Former Glanmire player Mark Hopkins guided his club to Cork intermediate A football championship glory on Saturday. Following a lot of hard work during lean times, Hopkins and his management team were instrumental in getting their side over the line after a 37-year wait.
One mentor observed before the game the most difficult part was deciding on the starting 15, such was the competition for places.
When matters didn't go their way (fell behind by seven points), they weren’t slow to make changes either.
It might have gone unnoticed county footballer Colm O’Neill from Ballyclough was part of that backroom team. Michael Cussen too.
Wayne O’Donnell, Cork hurler Kieran Murphy, Brian Lotty, Stephen Knowles and Kieran Sheehan were there as well.
So many links to the past, including their number six Darren Kenneally and number 15 Daniel Molden, who lined out in the PIFC final Glanmire lost to St Vincent’s in 2006.
Kenneally is currently a selector with the Sars Premier senior hurling team that are preparing to host Feakle or Sixmilebridge in the Munster club championship semi-final on November 17.
It’s a Sars team that will include dual stars Cathal McCarthy and Daniel Hogan.
Kilmurry's Premier Junior triumph creates an unusual treble for the Mid Cork side. For the third year in a row, they will represent Cork in the Munster JFC.
In 2022, they qualified as Junior A champions and advanced to the final, putting up a creditable battle in defeat to eventual All-Ireland champions Fossa.
Instead of progressing to intermediate, the creation of a new county-wide fifth tier saw Kilmurry compete in the inaugural Premier Junior competition. (A similar change allowed Ballygiblin two attempts at the All-Ireland JHC in 2022.) They lost the final to St Finbarr's but as that was the city side's second team, Kilmurry made it back to Munster and lost another final to Listowel Emmets.
Beating parish rivals Canovee in Friday's final not just secured long-coveted promotion to the intermediate ranks but also earns a third crack at provincial silverware.
“It’s a freak how it happened,” said manager Cormac Linehan. “We’ll attack the Munster campaign because we’re representing Cork and that’s very important to us.”
The Clare champions are first up so they will be wary of allowing eyes to stray towards a potential final against Kerry holders Firies for a cup which has never travelled outside those two counties.

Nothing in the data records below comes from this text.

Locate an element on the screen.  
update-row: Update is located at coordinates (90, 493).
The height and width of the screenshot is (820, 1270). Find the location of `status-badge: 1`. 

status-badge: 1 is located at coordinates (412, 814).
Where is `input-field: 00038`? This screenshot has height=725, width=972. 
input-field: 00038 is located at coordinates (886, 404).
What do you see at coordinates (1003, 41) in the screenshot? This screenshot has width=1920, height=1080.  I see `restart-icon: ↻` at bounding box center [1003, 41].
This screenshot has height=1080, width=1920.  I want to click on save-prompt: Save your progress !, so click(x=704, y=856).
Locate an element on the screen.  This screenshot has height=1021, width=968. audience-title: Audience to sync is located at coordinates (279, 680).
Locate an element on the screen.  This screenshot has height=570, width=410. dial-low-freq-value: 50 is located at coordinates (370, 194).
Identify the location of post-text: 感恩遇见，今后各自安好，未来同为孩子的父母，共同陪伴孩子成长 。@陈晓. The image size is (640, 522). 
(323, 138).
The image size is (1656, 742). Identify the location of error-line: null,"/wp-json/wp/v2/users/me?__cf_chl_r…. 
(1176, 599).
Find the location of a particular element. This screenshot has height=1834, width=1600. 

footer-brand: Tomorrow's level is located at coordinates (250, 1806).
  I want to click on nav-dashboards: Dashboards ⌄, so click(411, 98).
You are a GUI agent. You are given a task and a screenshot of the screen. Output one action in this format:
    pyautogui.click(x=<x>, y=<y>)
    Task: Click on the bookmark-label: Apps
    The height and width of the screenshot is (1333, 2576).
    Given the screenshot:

The feat is actually matched in hurling where the Banner are representing Clare for a third straight season as the perennial last team standing, excluding second teams, without winning the Junior A crown. Feenagh-Kilmeedy will and St Catherine's could join them to make it three returning teams out of six from 2023.
Kieran Kingston took a breather from hurling in 2023 after a spell that saw him involved with Cork teams for the best part of a decade as manager and selector. He was also involved with Douglas, where sons Shane and Conor play.
There was only one job that could tempt him back to the sideline this year, with his home club Tracton.
Earlier this year, he told the Echo's Denis Hurley: “I think it was only my fifth or sixth year not involved in hurling since I started playing at eight years of age.
"A few teams were on to me, inside the county and outside the county, looking at different roles that I might be interested in and, to be honest, I didn’t engage with any of them to any degree.
“Then, I got a call from my home club, Tracton, from the manager down there, Patrick Murphy.
"I had worked with him before, he’s a good guy and his heart is in the right place.
“Secondly, it’s my home club and it’s very close to my heart.
“I am going to give them a hand out. I’ll be giving them a bit of help in any way I can from the spring on, from when the season starts, really.”
As well as the showpiece fixtures in the Páirc, it was a packed weekend of divisional junior finals in Cork, with several draws, and massive outpourings of jubilation in the the games that brought winners.
None more so than in Ballinspittle on Sunday, where Tracton overcame Valley Rovers to lift their first Carrigdhoun (South East) title in 37 years.
Kingston didn't play in that 1987 defeat of Kinsale. It was a measure of the club's strength back then that they became the first club to lift the divisional title with their B team.